Rites of Peace: The Fall of Napoleon & the Congress of Vienna

Written by Adam Zamoyski
Review by Geraldine Perriam

This is an astonishingly rich work, packed with detail and analysis. Not simply about the Congress of Vienna, it establishes the historical context and explores the events surrounding the congress, and the author offers detailed vignettes of the main players, from Talleyrand to the Tsar of Russia, whilst managing to establish a sense of intimacy in the narrative.

We read of Castlereagh and his family, including his young nephew and niece, all setting out in the fog on Boxing Day, 1813, to cross to Holland where Castlereagh was to meet with the Prince of Orange. We are even told about Lady Castlereagh’s bulldog (the wonderfully named Venom) and the horrendous crossing in a bitterly cold gale. It is refreshing to read a more nuanced exploration of the capabilities and character of Talleyrand (Napoleon’s merde en bas de soie) and the machinations of Metternich.

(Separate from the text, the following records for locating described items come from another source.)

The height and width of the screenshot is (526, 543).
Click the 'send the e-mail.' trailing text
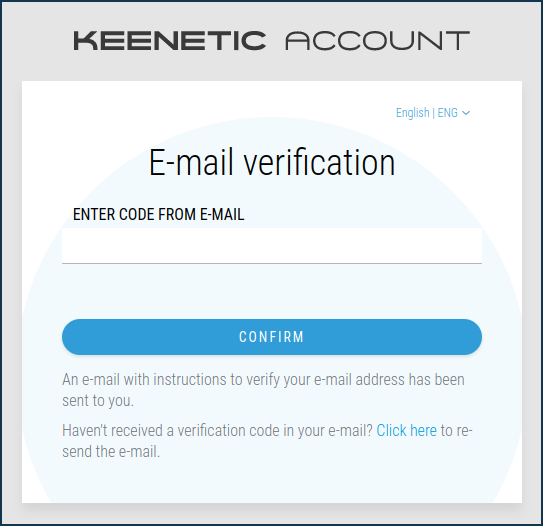tap(111, 452)
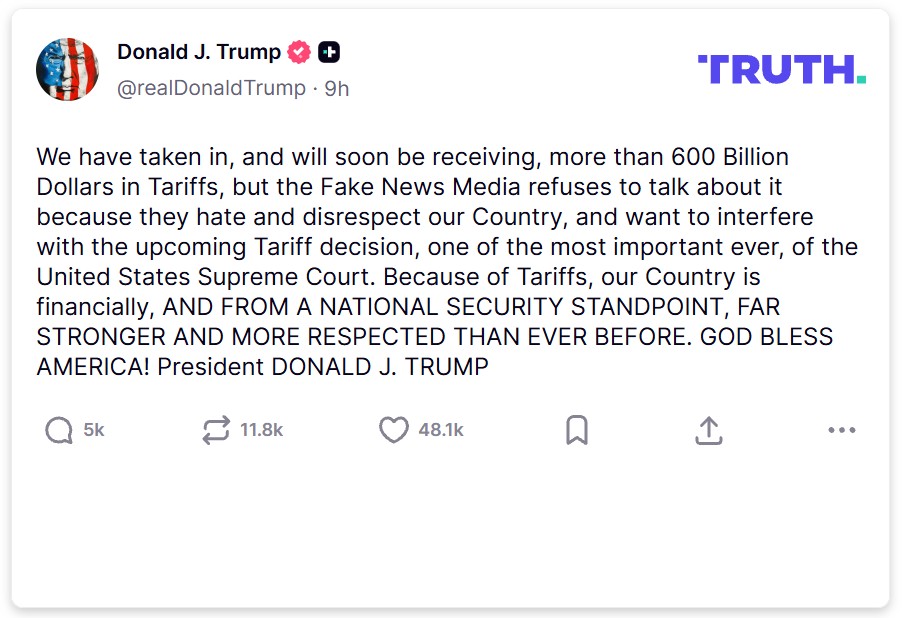
Task: Click the "President DONALD J. TRUMP" signature text
Action: pyautogui.click(x=322, y=367)
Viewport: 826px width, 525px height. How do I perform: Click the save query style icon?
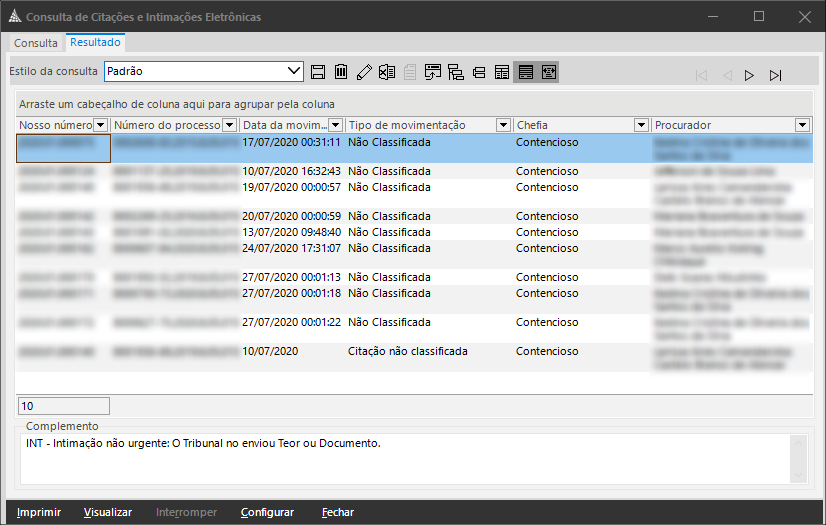[x=318, y=72]
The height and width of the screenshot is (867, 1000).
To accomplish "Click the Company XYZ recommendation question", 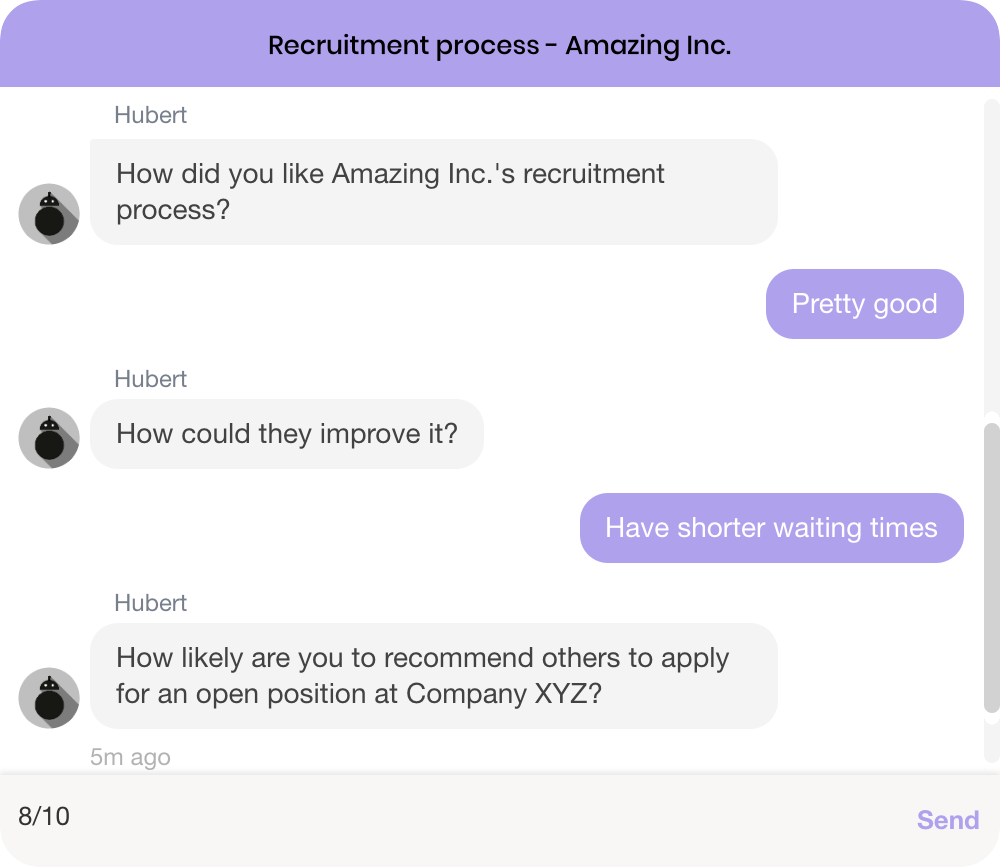I will click(433, 676).
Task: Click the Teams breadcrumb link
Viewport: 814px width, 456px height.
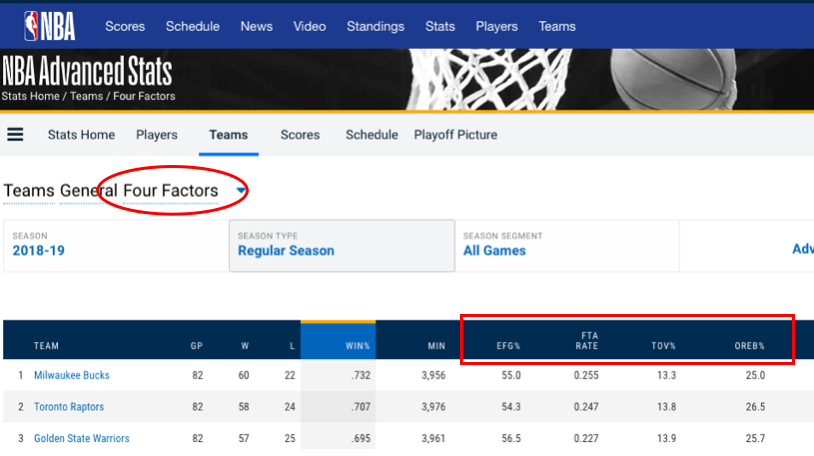Action: tap(85, 97)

Zamoyski claims that the consequences of the Congress of Vienna “include all that has taken place in Europe since”. Certainly, one sees an incredible similarity between the negotiations and machinations of the politicians and diplomats then and comparable events now. Finally, there are lots of lovely maps, sumptuous endpapers and extensive footnotes. It is impossible in such a short space to do the work justice. Highly recommended.